CS 76/276 – index

Here is a maze, drawn in the venerable tradition of ASCII art:

.......
.##....
..##...
.......
..##...
#.###..
....##.

The periods represent open floor tiles (places that can be walked on or over), and the number signs represents walls, places in the maze where a simple robot cannot go.

You have a robot. It can move in any of four directions: North (towards the top of the screen), East, South, and West. There are coordinates on the maze. (0, 0) is the bottom left corner of the maze. (6, 0) is the bottom right corner of the maze.

In this particular example, perhaps we’d like to plan a path for the robot to go through the maze from the bottom left corner to the bottom right corner, without going through any walls.

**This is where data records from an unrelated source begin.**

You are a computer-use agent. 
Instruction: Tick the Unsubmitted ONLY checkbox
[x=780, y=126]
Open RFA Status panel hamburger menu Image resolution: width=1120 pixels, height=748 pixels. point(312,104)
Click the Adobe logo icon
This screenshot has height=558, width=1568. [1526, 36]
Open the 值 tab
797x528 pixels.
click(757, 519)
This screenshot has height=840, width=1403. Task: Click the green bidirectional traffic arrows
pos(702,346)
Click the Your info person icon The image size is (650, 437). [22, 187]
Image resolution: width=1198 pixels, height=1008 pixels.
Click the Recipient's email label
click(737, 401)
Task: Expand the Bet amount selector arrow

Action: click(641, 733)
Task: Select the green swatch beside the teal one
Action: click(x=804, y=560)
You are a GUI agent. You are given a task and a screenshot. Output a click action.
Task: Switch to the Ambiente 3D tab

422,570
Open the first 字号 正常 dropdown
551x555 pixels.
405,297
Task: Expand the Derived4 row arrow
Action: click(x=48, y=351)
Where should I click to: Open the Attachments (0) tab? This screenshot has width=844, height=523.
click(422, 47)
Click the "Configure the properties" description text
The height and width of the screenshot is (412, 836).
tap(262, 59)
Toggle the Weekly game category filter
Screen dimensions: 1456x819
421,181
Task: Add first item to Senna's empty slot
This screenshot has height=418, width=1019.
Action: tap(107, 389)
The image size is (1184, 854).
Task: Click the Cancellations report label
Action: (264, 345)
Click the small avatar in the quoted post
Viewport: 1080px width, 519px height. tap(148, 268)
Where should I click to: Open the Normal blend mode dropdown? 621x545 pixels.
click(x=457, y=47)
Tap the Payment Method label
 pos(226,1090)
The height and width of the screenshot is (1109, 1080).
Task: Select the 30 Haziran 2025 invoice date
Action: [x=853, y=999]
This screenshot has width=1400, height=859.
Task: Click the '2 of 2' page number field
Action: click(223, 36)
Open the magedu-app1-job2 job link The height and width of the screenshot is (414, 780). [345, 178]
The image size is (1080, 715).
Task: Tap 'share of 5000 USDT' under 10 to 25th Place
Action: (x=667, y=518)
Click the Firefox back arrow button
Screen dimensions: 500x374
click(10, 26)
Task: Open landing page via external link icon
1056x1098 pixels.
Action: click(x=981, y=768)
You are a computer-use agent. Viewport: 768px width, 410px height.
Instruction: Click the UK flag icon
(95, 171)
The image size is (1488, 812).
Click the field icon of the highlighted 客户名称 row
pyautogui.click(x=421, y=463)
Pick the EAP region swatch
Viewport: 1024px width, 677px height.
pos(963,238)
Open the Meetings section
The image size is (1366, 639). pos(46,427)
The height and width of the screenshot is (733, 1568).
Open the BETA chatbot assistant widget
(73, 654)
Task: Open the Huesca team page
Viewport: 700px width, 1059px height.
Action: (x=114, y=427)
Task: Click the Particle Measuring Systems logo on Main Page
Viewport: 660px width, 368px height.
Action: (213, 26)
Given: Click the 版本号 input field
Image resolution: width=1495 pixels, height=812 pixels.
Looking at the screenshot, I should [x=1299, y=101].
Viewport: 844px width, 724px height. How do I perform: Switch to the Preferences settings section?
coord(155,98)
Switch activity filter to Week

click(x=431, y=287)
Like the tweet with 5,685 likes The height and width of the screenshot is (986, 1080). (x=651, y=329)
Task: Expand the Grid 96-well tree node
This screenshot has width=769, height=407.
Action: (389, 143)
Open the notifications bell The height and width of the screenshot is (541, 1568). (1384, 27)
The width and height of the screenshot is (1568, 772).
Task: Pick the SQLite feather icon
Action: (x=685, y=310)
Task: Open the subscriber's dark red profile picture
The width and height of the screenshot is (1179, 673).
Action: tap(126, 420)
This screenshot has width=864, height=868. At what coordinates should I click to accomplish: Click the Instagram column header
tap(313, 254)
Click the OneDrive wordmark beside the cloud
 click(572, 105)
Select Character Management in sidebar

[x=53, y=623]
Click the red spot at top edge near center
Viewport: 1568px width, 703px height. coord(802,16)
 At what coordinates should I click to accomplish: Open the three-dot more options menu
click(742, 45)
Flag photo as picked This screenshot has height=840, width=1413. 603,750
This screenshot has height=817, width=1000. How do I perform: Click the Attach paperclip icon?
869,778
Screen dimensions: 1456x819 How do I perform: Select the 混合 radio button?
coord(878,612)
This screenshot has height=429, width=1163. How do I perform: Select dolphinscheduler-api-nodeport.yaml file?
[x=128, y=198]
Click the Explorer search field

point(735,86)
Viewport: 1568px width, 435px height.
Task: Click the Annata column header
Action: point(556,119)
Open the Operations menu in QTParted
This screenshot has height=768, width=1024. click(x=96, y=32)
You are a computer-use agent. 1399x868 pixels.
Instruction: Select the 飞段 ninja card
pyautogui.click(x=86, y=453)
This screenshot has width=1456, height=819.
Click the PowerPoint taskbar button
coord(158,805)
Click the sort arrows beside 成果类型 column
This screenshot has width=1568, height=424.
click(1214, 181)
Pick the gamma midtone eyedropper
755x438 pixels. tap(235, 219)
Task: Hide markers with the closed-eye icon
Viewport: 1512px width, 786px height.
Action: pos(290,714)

I’ve provided some code that will do things like load in mazes, print them out, and ask simple questions like (Maze.py) whether there is a robot or a floor tile at a particular location (there might be both).

As a warm-up, I’d recommend you create some example mazes, and use a simple BFS to search for a path from start to goal. You are welcome to use any code you like from your solution to the first assignment. This is just a warmup; the real work begins with A*, multi-robot path planning, and the blind robot problem, below.

Report

You’ll write your report in markdown again. I won’t give a detailed description of what should be in the report; it’s up to you to describe your implementation and results clearly and convincingly. Submit your .md, .pdf, and Python source files, bundled into a single zip. Please also include a very short README file that explains how to run your code.

A-star search

Implement A* search in SearchProblem.java (or wherever you like in Python). The description of the algorithm is in the textbook.

If you wish, you might implement Uniform-Cost-Search first. It’s very much like A*, but without the heuristic. Figure 3.14 in the book shows the algorithm. There is a bit of a problem, however. There is a step near the end:

if child.state is in frontier with higher path-cost
  replace that frontier node with child

How do you efficiently check if a node is in a priority queue, or replace it efficiently? It depends on the data structure used to implement the priority queue. A standard choice is a heap: an array that maintains items in a particular order based on their priority. (No, it’s not an array sorted by priority. That would be hard to insert new items into in a time-efficient manner. Heaps are more clever than that.)

Section 8.4.2 of the Python heapq documentation discusses exactly this issue, though in a slightly different context. The suggested solution is to mark the higher-cost item as removed, and add a new item with a lower cost.

It should be pointed out that this operation does incur some computational cost when compared to the approach in the book of removing the higher-cost item. The higher-cost item stays in the heap, and as items are added to the heap, the increased size of the heap will mean increased heapify costs.

The most efficient approach appears to use a Fibonacci heap, but we will not discuss Fibonacci heaps in this class. Here’s an interesting discussion at stack overflow.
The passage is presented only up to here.